I gave a talk on “Understanding and valuing our plants” at the recent open day of Otari-Wilton’s Bush in Wellington. I’m very interested in why New Zealand’s native species might be valued. I am hoping you can help me think about that – I welcome your input; see below.

As background, New Zealand has over 8500 indigenous kinds of plants – see the blog post How many plants are in New Zealand?

The fork fern Tmesipteris tannensis is indigenous to New Zealand, being present here without human intervention. Moreover, it is endemic, being indigenous to New Zealand and nowhere else in the world. About 45% of the indigenous ferns and 80% of the indigenous seed plants are endemic to New Zealand. Photo Leon Perrie CC BY-NC.

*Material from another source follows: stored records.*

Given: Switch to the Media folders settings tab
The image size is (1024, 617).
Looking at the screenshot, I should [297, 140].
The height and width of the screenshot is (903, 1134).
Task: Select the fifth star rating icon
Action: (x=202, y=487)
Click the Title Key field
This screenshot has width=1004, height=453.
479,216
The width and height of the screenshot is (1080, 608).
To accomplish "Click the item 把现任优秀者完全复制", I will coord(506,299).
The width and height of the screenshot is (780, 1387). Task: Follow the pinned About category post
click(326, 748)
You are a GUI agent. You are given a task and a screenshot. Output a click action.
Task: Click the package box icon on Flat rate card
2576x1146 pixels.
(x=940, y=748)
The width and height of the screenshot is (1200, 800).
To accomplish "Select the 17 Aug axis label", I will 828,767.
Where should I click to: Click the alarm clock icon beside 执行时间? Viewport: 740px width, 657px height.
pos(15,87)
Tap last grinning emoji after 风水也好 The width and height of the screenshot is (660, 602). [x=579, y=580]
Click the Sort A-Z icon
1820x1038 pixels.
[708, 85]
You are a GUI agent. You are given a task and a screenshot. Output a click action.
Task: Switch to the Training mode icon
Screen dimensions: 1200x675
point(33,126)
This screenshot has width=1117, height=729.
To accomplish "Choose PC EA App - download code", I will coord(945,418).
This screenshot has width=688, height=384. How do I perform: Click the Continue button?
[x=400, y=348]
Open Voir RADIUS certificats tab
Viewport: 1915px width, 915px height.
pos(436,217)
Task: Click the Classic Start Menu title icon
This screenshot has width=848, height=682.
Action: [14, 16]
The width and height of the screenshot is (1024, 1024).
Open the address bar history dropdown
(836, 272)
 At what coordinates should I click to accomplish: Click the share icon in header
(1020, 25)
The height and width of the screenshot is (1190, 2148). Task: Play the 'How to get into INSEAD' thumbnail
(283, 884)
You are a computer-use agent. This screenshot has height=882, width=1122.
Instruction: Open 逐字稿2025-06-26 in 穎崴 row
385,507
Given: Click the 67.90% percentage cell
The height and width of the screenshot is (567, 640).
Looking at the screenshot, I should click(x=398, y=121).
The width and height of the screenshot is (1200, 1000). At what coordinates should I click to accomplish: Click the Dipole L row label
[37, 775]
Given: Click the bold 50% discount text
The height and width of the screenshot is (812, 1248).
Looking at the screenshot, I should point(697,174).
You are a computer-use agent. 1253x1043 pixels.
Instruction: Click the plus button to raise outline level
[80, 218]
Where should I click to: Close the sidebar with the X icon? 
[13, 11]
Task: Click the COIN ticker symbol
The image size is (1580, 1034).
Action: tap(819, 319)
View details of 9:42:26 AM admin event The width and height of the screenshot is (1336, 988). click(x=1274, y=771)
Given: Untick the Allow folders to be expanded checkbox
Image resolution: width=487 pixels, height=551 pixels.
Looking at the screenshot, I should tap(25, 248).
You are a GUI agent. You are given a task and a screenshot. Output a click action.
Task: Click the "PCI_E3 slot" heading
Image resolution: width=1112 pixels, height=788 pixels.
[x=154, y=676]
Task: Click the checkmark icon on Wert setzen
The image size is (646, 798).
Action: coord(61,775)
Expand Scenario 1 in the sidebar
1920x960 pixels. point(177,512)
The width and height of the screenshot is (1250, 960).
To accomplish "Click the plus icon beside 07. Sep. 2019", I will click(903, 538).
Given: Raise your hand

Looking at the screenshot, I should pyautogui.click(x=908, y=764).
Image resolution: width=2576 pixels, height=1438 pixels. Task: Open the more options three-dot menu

The fork fern Tmesipteris tannensis is indigenous to New Zealand, being present here without human intervention. Moreover, it is endemic, being indigenous to New Zealand and nowhere else in the world. About 45% of the indigenous ferns and 80% of the indigenous seed plants are endemic to New Zealand. Photo Leon Perrie CC BY-NC.

What value are New Zealand’s indigenous plants?

Human society is absolutely dependent on biodiversity. We need plants, fungi, animals, and other organisms for foods and materials, and for cleaning and stabilising our environment.

But does New Zealand society need its indigenous plants and other biodiversity? Comparatively few provide direct economic benefits (e.g., mānuka and its honey).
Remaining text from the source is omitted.